We now want to upload the newly annotated public key to a keyserver (we’re back in the normal terminal shell):

 gpg --keyserver hkps://keys.openpgp.org --send-keys 555555550EXAMPLEFINGERPRINT00007000103A0

This will upload the key to keys.openpgp.org.

But hold on. We haven’t said yet what the actual annotation should be. So yes, this is where the Keyoxide specification comes in. Adding annotations is common GPG functionality but what the actual annotation value should be has to be agreed on, so verifiers can do their job. We will again cover three internet identity types: a GitHub account, a DNS domain and a Mastodon account.

Github

For Github the annotation needs to be

proof@ariadne.id=https://gist.github.com/johnnyappleseed/009222334893408222197e2225ac13e2

Replace the example placeholder there with the link to the actual Github gist you created in the previous section.

DNS

Here the annotation is:

proof@ariadne.id=dns:johnnyappleseed.com?type=TXT

Replace johnnyappleseed.com with your actual domain.

Mastodon

The annotation is:

proof@ariadne.id=https://some-example.mastodon.instance/@johnny

Replace the placeholder with a link to your Mastodon profile.

Verifying identities

After all this work, what have we achieved? Well, if I want to verify that your public key is associated with a given Mastodon profile, I can download the public key, look at all the annotations and find a link in there to a Mastodon profile. If when I visit this profile I see the fingerprint of the public key I just downloaded, then I verified the link between the two. This can all be done by independent verifiers with relatively simple cli commands.

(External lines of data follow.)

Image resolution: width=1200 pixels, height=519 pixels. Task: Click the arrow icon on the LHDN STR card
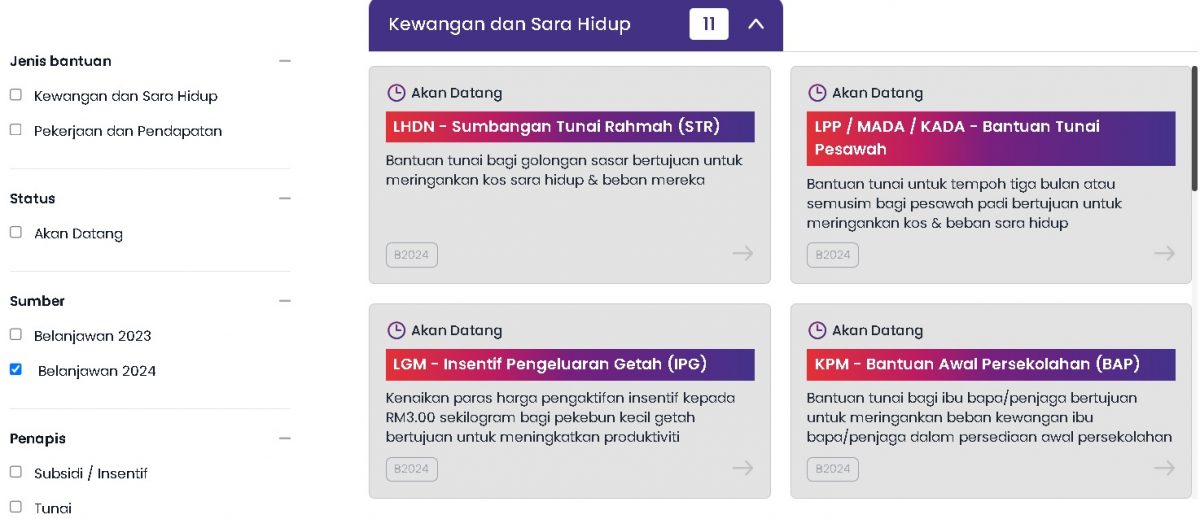point(742,254)
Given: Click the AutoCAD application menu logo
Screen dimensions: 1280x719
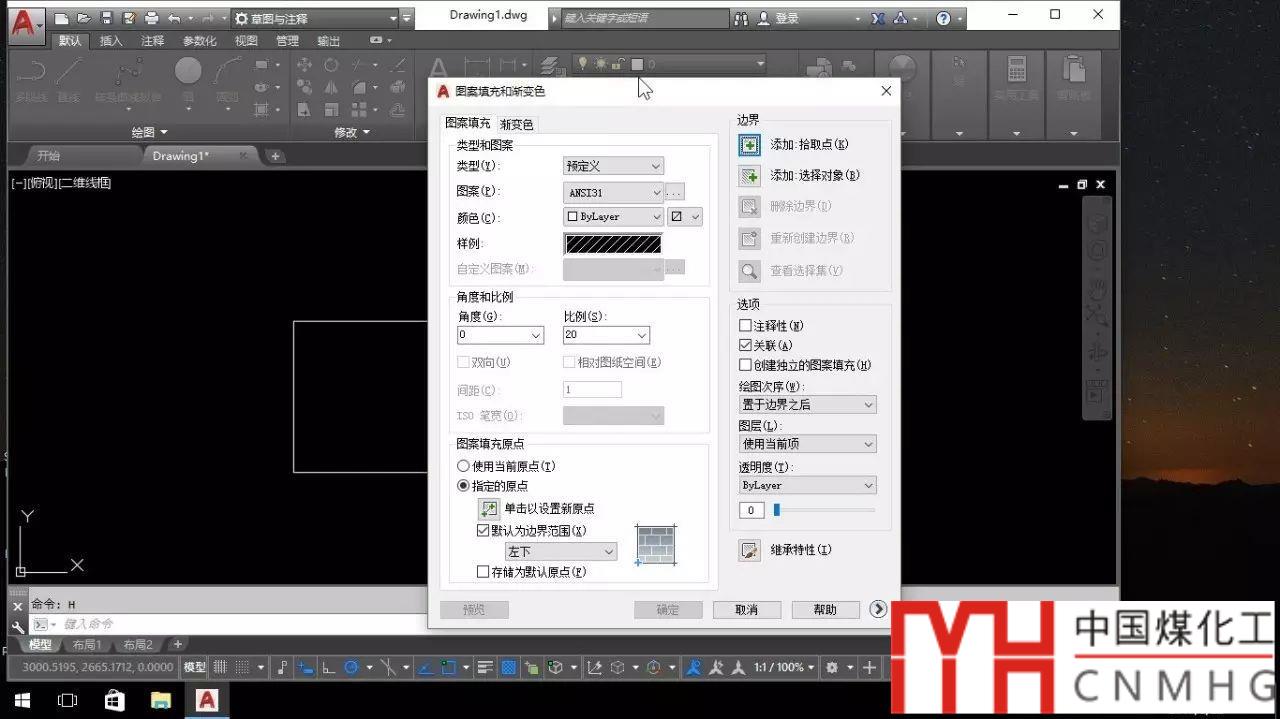Looking at the screenshot, I should coord(27,20).
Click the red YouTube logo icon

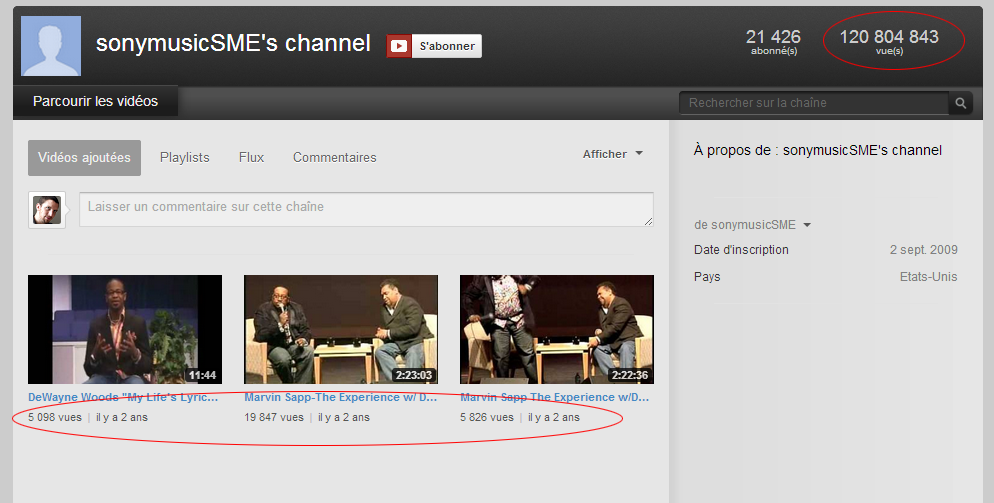click(x=399, y=46)
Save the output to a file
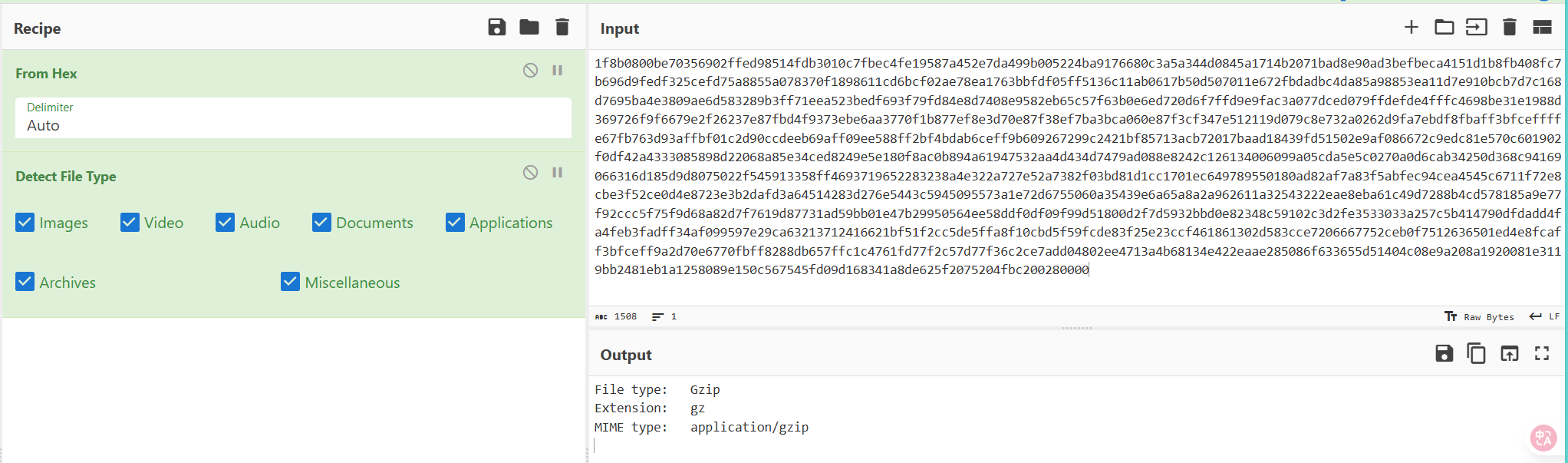 coord(1444,353)
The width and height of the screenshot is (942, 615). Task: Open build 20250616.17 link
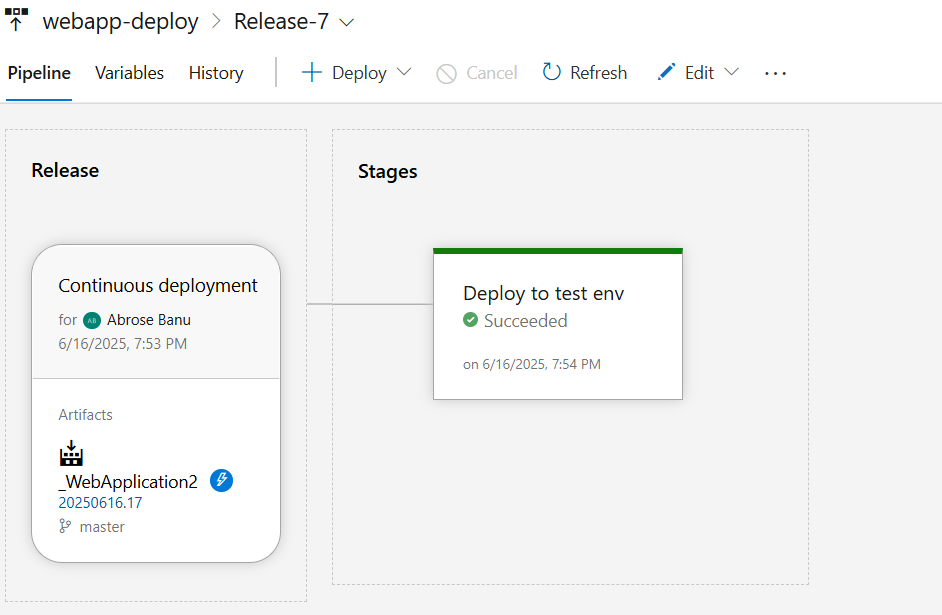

If you trust the Keyoxide website then you can save yourself all this work and verify an identity by just pasting the fingerprint (or the email address from the public key) into the View profile textfield. Keyoxide will do all the verifications for all the annotations for you (assuming the public key has been uploaded to keys.openpgp.org).

Keyoxide specifies a whole bunch of identities it can verify:

proofs

The important thing is that it can find text snippets like this openpgp4fpr:555555550EXAMPLEFINGERPRINT00007000103A0 in agreed upon places and those places are declared as annotations in the public key. That’s basically it.